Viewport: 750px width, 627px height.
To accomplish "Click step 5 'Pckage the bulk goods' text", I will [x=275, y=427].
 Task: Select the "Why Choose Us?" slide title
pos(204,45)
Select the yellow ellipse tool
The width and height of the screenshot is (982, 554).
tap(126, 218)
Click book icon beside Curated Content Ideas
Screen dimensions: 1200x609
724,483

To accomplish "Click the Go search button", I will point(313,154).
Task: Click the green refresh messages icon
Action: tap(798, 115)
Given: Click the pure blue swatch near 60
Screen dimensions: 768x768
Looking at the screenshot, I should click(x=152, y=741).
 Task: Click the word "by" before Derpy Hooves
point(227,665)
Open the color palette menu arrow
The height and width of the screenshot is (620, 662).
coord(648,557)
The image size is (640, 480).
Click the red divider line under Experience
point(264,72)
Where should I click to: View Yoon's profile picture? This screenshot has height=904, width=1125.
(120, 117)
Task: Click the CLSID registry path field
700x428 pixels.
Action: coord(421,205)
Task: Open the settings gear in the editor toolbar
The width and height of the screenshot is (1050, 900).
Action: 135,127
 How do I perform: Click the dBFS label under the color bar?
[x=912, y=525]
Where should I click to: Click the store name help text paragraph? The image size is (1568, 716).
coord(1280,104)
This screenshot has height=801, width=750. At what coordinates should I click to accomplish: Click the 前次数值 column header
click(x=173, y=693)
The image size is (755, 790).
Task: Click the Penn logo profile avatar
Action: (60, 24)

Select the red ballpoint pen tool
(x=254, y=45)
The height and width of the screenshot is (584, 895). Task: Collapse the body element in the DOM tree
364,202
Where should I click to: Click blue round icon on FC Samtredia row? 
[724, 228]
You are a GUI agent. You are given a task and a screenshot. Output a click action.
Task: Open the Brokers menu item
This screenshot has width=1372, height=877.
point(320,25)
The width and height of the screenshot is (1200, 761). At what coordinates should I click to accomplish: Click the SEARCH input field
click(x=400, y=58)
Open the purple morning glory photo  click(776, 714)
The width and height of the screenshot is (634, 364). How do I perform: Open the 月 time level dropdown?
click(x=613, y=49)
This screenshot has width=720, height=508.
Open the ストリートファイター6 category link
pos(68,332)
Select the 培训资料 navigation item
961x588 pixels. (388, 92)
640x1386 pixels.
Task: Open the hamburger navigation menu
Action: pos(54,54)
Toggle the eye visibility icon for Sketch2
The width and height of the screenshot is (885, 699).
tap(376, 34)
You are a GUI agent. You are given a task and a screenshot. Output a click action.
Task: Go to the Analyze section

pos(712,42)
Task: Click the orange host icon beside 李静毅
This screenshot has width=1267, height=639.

########################################

**Required action:** In the entries above, find the line holding "The width and height of the screenshot is (982, 554)." and the line holding "Task: Click the CLSID registry path field", then retype exactly those two lines and every line between them, and nothing else.

**Exercise answer:**
The width and height of the screenshot is (982, 554).
tap(126, 218)
Click book icon beside Curated Content Ideas
Screen dimensions: 1200x609
724,483

To accomplish "Click the Go search button", I will point(313,154).
Task: Click the green refresh messages icon
Action: tap(798, 115)
Given: Click the pure blue swatch near 60
Screen dimensions: 768x768
Looking at the screenshot, I should click(x=152, y=741).
 Task: Click the word "by" before Derpy Hooves
point(227,665)
Open the color palette menu arrow
The height and width of the screenshot is (620, 662).
coord(648,557)
The image size is (640, 480).
Click the red divider line under Experience
point(264,72)
Where should I click to: View Yoon's profile picture? This screenshot has height=904, width=1125.
(120, 117)
Task: Click the CLSID registry path field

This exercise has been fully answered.